Как любую теорию, данную точку зрения не стоит абсолютизировать. Тем более что процесс далеко не очевиден и развивается неоднородно, несинхронно в разных регионах планеты. Тот же Д. Нейсбит диалектически рассматривает эту проблему, замечая: «Наш мир — не мир “или — или”. И слово, и образ сохранятся. Но во многих случаях визуальные образы заменят письменное слово, а иллюстрации заменят вербальное повествование. В рамках меняющегося взаимодействия слова и образа преобладать будет визуальный образ. Задача в том, чтобы в каждом роде деятельности найти оптимальное соотношение слова и образа»[44]. Понятно, что эта парадигма и сейчас сохраняет важность как для практикующих профессионалов, так и для тех, кто постигает азы радио- и тележурналистики.
Не стоит игнорировать и аудиторный фактор. Нынешний массовый телезритель в основном предпочитает визуальный канал восприятия информации. Об этом есть немало достоверных и качественных исследований[45]. Данное обстоятельство не могут не учитывать те, кто планирует создание контента в строго очерченных форматных и жанровых рамках в виде единицы эфирного контента определенной продолжительности. Как указывает Е. Сальникова, «для нынешнего телевидения важно, чтобы телевизор был включен, а не чтобы зритель его внимательно смотрел. Ставка делается на информацию, которая проникает в сознание воспринимающего субъекта независимо от его целенаправленного стремления эту информацию получить. Для всех этих целей идеально подходит именно жанровое телевидение»[46].

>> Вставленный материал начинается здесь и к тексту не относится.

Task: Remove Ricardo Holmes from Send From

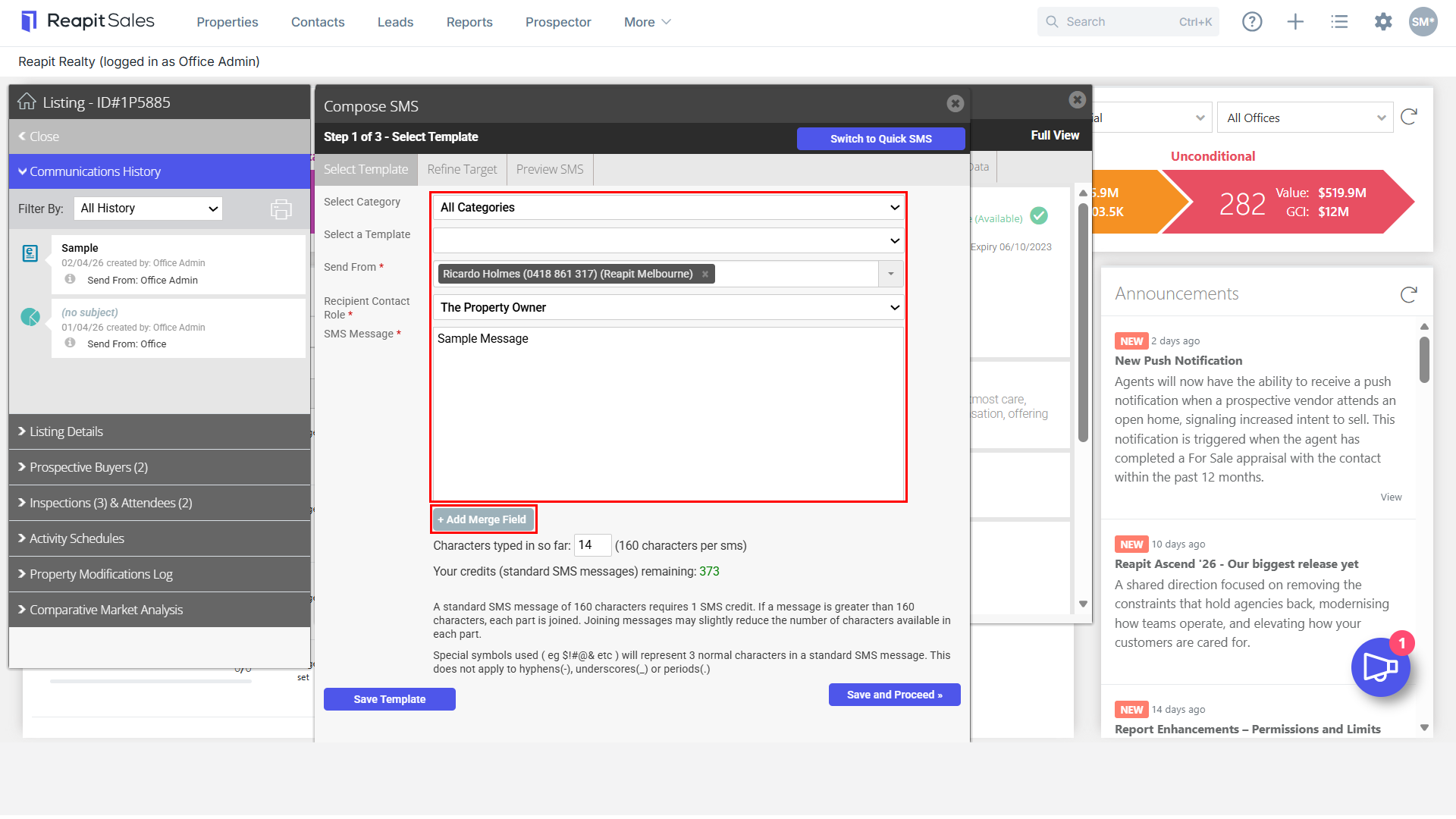Action: [705, 275]
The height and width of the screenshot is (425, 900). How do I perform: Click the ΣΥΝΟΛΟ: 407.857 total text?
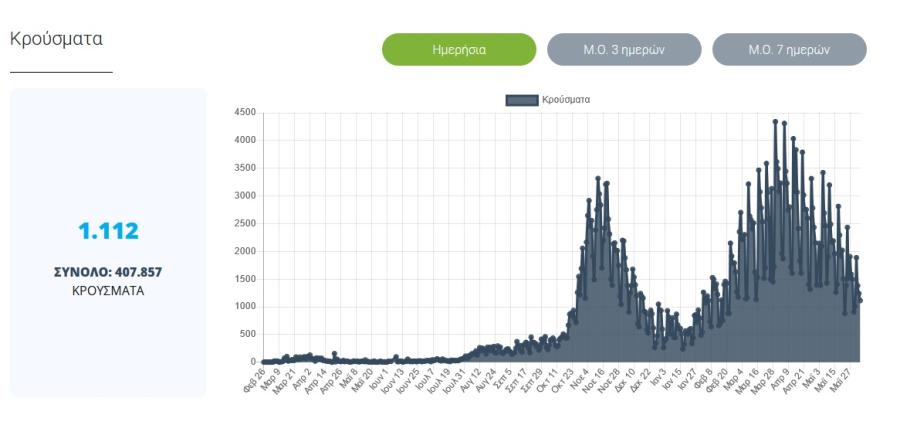point(108,272)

Как не вспомнить замечание А. C. Пушкина, высказанное им в статье «О народной драме и драме “Марфа Посадница”» (1830): «Смех, жалость и ужас суть три струны нашего воображения, потрясаемые драматическим волшебством»[47]. Прошло время, и теперь нет нужды отделять страхи, порождаемые реальностью, от фобий, которые буквально «вгрызаются» в жизнь, сознание аудитории через восприятие соответствующего аудиовизуального контента. Они слились в едином хронотопе нового информационного пространства. Такая атмосфера, порождаемая отчасти манипулятивным воздействием СМИ, и формирует в обществе ауру, которую можно описать названием фильма немецкого режиссера Райнера-Вернера Фассбиндера 1973 года — «Страх съедает душу».
Свою лепту в создание атмосферы неуверенности, разного рода негативных ожиданий читателей, слушателей и зрителей внесли не только СМИ, но и отдельно взятые журналисты. Неслучайно или случайно, но дестабилизация психического здоровья аудитории (а следовательно, и всей нации), находящейся у радиоприемников и телевизоров, происходит в режиме обвального увлечения мистикой, апокалиптическими прогнозами и страха как доминирующей темы многих журналистских материалов.